Peel and chop some potatoes and boil in salted water until cooked. Chop a garlic clove and fry gently in some oil before adding as much spinach as you like and stirring until it wilts down. Remove the spinach from the pan into a bowl. Add your spice mix (see below) and fry in the same pan adding more oil if necessary. Chop an onion and add to the pan. While the onion softens, squeeze out the excess water from the spinach and then finely chop. Add the potatoes to the onion and fry until it’s all covered in spices and then add the spinach.

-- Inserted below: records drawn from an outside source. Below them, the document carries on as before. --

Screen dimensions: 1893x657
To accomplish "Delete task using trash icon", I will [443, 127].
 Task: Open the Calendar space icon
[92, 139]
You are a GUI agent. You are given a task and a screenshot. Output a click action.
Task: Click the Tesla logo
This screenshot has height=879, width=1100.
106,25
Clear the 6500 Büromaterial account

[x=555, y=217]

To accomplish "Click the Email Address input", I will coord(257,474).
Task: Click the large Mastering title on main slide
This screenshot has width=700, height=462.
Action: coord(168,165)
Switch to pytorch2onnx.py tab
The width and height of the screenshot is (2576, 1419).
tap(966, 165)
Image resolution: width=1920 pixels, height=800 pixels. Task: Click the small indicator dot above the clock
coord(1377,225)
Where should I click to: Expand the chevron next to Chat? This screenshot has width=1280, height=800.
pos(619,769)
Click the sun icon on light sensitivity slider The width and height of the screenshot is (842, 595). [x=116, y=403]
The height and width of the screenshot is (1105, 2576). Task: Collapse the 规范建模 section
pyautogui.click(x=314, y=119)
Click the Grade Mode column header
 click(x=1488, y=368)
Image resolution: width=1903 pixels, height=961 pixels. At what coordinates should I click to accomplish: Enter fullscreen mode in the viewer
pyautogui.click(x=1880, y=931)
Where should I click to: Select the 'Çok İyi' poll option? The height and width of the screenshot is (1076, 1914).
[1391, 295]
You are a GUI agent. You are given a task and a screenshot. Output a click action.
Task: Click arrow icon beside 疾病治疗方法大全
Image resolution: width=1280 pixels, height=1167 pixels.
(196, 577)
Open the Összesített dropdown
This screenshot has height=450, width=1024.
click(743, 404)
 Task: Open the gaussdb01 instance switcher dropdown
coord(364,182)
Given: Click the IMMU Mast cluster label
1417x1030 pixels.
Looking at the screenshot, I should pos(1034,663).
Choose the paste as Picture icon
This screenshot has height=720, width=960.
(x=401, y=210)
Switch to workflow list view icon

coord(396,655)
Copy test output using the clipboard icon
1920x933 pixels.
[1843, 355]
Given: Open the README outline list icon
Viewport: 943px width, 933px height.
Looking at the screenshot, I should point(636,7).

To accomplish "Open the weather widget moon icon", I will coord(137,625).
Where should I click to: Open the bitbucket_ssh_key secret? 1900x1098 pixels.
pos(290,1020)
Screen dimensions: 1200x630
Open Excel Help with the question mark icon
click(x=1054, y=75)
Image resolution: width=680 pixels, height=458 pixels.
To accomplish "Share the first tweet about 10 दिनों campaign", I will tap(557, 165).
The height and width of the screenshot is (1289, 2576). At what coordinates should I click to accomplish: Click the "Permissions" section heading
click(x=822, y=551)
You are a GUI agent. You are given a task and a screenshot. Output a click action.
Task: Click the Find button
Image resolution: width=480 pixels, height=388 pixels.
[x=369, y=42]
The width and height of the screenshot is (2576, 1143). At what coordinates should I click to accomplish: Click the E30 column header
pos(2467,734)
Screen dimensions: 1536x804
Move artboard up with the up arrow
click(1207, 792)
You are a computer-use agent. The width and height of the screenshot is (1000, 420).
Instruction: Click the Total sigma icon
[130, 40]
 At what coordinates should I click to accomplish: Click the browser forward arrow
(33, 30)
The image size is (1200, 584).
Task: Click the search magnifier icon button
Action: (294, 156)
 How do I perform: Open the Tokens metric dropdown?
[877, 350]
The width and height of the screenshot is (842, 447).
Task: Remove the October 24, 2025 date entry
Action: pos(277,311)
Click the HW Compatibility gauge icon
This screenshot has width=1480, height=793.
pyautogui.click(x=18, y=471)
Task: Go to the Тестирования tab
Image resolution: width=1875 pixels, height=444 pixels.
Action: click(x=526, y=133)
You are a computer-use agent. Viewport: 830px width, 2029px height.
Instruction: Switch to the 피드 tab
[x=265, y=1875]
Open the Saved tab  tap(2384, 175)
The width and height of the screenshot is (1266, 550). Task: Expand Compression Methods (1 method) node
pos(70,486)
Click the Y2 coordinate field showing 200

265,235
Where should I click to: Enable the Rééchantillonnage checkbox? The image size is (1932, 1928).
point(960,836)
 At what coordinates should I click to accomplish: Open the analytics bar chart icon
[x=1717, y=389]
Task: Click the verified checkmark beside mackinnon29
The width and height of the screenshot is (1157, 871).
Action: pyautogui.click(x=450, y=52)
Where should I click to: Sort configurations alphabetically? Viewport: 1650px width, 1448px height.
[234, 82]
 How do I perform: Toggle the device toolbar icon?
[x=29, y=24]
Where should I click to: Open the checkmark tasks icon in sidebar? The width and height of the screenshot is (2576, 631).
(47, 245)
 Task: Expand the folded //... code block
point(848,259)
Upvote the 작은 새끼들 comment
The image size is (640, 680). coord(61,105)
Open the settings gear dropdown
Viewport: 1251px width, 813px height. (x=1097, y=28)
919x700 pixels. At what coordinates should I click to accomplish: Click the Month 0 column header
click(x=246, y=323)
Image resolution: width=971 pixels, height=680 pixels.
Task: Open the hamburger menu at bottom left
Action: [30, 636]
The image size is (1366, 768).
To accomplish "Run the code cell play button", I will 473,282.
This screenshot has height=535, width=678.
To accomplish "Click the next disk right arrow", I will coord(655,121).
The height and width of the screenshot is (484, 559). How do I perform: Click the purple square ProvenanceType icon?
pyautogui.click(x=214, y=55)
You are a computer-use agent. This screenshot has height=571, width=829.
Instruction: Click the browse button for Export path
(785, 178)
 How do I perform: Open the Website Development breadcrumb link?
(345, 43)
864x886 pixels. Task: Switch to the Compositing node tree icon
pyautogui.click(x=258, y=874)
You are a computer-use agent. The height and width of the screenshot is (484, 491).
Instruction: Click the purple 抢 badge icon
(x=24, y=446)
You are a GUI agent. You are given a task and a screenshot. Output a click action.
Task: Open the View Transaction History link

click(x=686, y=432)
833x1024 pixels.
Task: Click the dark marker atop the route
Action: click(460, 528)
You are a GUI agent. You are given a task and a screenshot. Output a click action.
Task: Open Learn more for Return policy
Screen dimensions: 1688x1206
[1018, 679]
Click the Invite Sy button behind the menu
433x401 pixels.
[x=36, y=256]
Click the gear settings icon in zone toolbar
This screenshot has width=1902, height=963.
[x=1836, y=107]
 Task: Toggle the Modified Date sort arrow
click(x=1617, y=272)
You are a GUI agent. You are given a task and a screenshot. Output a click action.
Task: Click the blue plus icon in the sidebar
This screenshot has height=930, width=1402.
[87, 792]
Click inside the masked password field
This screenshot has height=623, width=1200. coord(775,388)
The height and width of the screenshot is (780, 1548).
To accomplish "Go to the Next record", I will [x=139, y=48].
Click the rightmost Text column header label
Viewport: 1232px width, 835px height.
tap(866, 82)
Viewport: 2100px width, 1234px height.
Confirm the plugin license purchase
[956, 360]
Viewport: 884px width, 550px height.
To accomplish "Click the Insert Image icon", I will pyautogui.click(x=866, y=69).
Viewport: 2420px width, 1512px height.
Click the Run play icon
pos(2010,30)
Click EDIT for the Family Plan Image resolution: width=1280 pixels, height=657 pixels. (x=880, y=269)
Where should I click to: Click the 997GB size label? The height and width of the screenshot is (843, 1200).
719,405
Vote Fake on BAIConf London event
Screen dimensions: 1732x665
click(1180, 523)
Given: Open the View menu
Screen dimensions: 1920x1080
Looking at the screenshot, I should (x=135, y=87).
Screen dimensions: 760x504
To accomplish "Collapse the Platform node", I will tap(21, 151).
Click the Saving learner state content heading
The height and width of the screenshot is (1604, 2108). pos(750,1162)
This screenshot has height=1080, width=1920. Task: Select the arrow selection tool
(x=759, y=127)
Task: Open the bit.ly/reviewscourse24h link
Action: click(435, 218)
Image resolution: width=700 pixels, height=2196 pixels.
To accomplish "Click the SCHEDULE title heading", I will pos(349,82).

I added to my spice mix unknown amounts of the following; mustard seeds, cumin, cinnamon, turmeric, coriander, caraway, salt and pepper. Add whatever you like! The next bit is the best bit of this kind of cooking; the chilli. I love the flavour of fresh chillies but sometimes the heat can be a bit too harsh. I removed the seeds from a fat green chilli and chopped it before adding it to the pan after the spinach. I didn’t want it to over cook and lose its freshness.

I removed half of the dish from the pan and then added another chilli, this time with seeds for those who like it hotter. Doing it this way means everyone is happy and they’ve got their own personalised meal. In January, there’s nothing like a bit of chilli to cheer your mouth up.